Stored items:
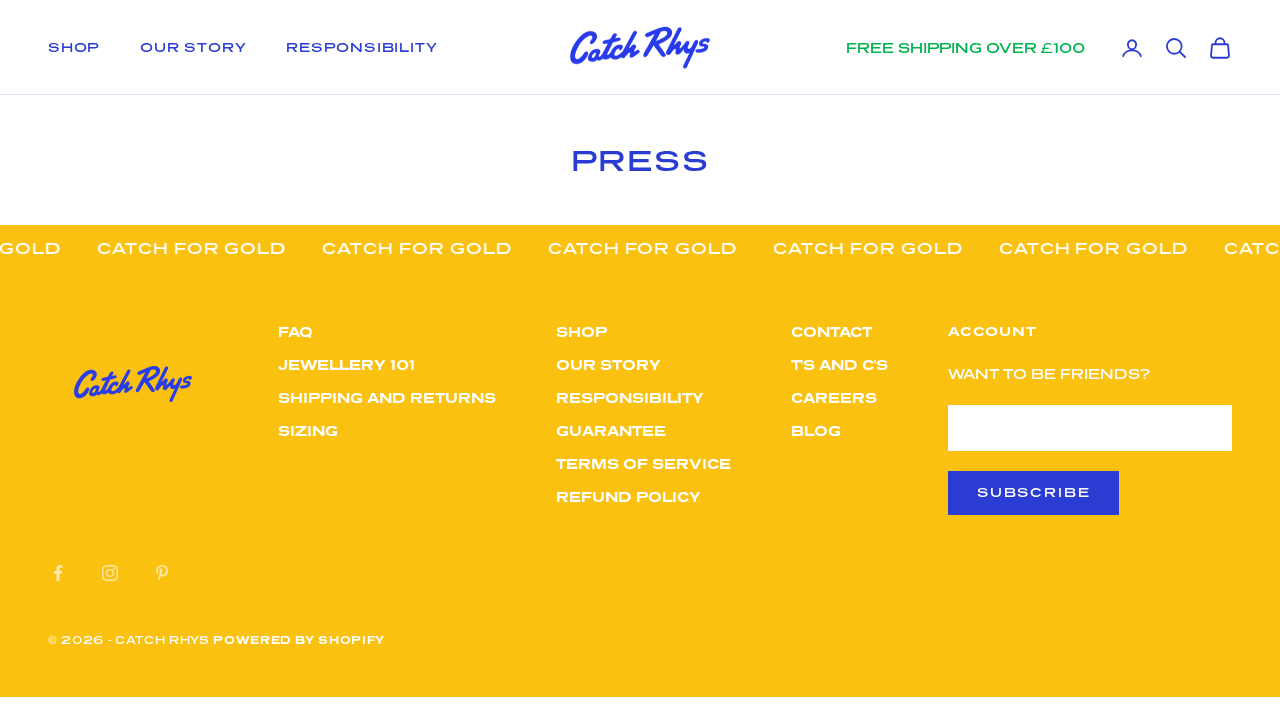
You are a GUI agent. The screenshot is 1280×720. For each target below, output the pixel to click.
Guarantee (611, 430)
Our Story (193, 47)
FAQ (295, 331)
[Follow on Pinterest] (162, 573)
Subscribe (1033, 492)
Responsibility (361, 47)
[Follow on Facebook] (58, 573)
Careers (834, 397)
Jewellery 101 (346, 364)
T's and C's (839, 364)
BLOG (816, 430)
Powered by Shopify (299, 639)
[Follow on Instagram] (110, 573)
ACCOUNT (992, 331)
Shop (74, 47)
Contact (831, 331)
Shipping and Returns (387, 397)
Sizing (308, 430)
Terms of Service (643, 463)
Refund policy (628, 496)
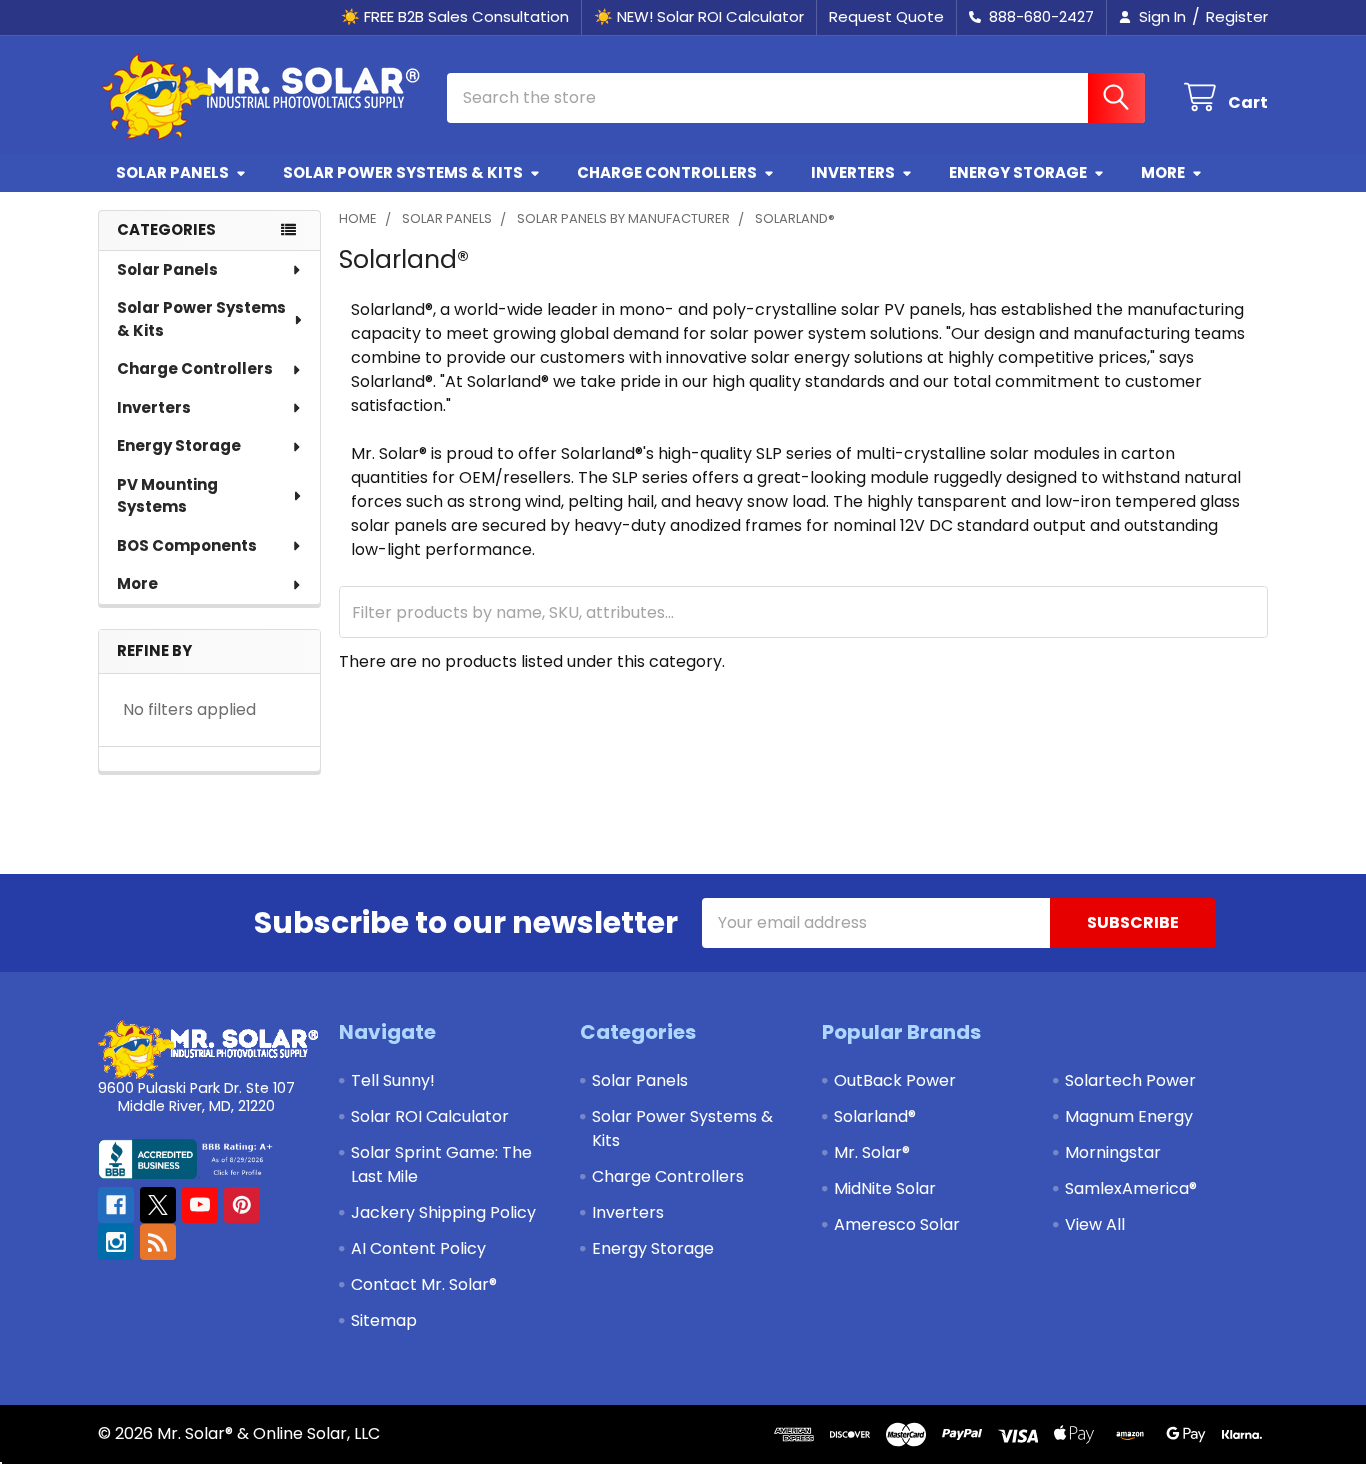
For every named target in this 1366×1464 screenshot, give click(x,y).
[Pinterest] (242, 1205)
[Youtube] (200, 1205)
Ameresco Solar (897, 1224)
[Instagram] (116, 1242)
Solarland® (875, 1116)
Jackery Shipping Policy (443, 1212)
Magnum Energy (1129, 1116)
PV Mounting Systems (167, 496)
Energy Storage (1018, 172)
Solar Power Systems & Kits (403, 172)
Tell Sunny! (393, 1080)
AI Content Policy (418, 1248)
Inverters (853, 172)
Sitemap (384, 1320)
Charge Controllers (667, 172)
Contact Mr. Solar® (424, 1284)
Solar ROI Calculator (430, 1116)
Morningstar (1113, 1152)
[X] (158, 1205)
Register (1237, 16)
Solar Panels (172, 172)
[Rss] (158, 1242)
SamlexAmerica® (1131, 1188)
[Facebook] (116, 1205)
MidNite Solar (885, 1188)
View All (1095, 1224)
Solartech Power (1130, 1080)
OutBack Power (895, 1080)
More (1163, 172)
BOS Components (187, 545)
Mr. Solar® (872, 1152)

### Your goal
Please find all lines of the entries that hold the string "target" and copy them.

### Expected answer
You are a GUI agent. The screenshot is 1280×720. For each target below, output the pixel to click.
For every named target in this 1366×1464 screenshot, give click(x,y).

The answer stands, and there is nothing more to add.